## EXERCISE DIRECTIONS
Can you repeat the material from the line with "The image size is (1245, 533)." to the line with "Looking at the screenshot, I should click(x=318, y=433).", word for word?

**** MATERIAL SUPPLIED

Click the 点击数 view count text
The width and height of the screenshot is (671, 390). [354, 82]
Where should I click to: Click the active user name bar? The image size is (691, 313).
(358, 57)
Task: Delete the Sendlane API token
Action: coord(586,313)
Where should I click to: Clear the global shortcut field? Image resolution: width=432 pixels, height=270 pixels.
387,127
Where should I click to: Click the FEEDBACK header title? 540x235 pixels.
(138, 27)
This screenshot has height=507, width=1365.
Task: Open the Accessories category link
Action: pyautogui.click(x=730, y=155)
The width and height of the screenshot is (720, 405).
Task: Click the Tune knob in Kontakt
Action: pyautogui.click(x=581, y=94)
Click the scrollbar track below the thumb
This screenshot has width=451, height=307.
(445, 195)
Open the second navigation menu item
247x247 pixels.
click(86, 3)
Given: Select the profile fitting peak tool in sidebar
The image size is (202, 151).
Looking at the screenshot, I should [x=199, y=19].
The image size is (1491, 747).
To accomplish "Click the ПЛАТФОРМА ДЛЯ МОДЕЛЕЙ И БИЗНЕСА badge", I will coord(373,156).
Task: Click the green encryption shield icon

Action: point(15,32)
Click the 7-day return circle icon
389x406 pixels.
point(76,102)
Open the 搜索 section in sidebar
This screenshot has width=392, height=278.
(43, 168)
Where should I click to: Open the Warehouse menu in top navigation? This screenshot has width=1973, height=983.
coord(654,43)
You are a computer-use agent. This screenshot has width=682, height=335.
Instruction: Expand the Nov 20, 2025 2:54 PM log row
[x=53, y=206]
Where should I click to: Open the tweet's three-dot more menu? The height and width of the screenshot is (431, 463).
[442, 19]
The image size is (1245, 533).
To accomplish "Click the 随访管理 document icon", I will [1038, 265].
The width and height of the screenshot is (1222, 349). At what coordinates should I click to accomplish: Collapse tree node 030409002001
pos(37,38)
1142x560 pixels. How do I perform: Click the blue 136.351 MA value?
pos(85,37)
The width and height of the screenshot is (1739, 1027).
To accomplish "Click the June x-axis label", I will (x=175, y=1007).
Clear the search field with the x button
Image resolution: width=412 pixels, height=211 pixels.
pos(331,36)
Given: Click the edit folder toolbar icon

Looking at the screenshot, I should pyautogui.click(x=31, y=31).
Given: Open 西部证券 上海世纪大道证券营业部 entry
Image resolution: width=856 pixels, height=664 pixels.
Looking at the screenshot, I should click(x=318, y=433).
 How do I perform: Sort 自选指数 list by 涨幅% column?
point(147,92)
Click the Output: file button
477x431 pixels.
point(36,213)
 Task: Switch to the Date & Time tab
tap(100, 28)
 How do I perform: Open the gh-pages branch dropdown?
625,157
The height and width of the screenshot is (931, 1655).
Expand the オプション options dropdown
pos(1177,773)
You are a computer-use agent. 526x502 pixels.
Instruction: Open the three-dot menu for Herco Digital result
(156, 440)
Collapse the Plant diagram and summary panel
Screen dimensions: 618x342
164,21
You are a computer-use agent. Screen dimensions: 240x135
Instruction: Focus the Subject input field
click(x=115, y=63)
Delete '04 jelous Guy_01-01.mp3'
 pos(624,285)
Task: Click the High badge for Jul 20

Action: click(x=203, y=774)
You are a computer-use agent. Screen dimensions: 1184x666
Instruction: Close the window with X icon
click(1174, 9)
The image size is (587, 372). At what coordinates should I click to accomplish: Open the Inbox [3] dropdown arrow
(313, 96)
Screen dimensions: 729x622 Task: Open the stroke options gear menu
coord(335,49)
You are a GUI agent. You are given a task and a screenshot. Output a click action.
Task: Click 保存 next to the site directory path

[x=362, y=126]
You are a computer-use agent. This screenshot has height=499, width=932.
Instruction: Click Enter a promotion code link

********

## SOLUTION TO THIS TASK
The image size is (1245, 533).
To accomplish "Click the 随访管理 document icon", I will [1038, 265].
The width and height of the screenshot is (1222, 349). At what coordinates should I click to accomplish: Collapse tree node 030409002001
pos(37,38)
1142x560 pixels. How do I perform: Click the blue 136.351 MA value?
pos(85,37)
The width and height of the screenshot is (1739, 1027).
To accomplish "Click the June x-axis label", I will (x=175, y=1007).
Clear the search field with the x button
Image resolution: width=412 pixels, height=211 pixels.
pos(331,36)
Given: Click the edit folder toolbar icon

Looking at the screenshot, I should pyautogui.click(x=31, y=31).
Given: Open 西部证券 上海世纪大道证券营业部 entry
Image resolution: width=856 pixels, height=664 pixels.
Looking at the screenshot, I should click(x=318, y=433).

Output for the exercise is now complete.